• Mayuri Vaish

Using Naïve Bayes to Predict Diabetes


Introduction: Diabetes affects approximately 1.25 million American adults and children [1]. Type II Diabetes, caused by a rise in insulin resistance[2], resulting in hyperglycemia (high blood-sugar), yielding symptoms such as excessive thirst, frequent urination, fatigue, dizziness, headache and nausea[3]. The risk of type II diabetes has been highly correlated with obesity[4], and it has been hypothesized that specific markers such as age[5], and even gender[6]. Naïve Bayes has been successfully applied in medical diagnoses before, with high accuracy rates[7], but not for diabetes. With these developments, it seemed possible that a mathematical classification model such as Naïve Bayes could be used to 'predict' diabetes based on probability outcomes.

research aims to achieve just that.


Aim: To determine whether the Naïve Bayes mathematical model serves as a suitable predictor for diabetes, given specific patient characteristics.


Method: The Naïve Bayes classifier was applied on a patient given three specific attributes of age, gender, and frame, based upon an existing Statcrunch[8] diabetes database. A code was then developed (see bit.ly/NaiveBayes) and applied using (1) 10, randomly selected training data and (2) 20 training data.


Results: Using only three of the 16 given attributes of patients, initial trials with 10 training data should a mild yield of 40%. However, upon increasing it to 20, the accuracy of the model's predictions increased by 80%.

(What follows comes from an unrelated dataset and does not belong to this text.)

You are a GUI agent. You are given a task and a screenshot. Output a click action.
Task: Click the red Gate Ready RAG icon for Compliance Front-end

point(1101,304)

Conclusion: If only three highly-simplified categories could yield an 80% accuracy rate using only 20 training data, the Naïve Bayes model shows immense promise for future development. Although by no means can this machine-learning algorithm replace physicians and tests, it can serve as a guide for them, and possibly uncover previously unnoticed trends. Above all, these results show the power of mathematical computation across all realms, including healthcare.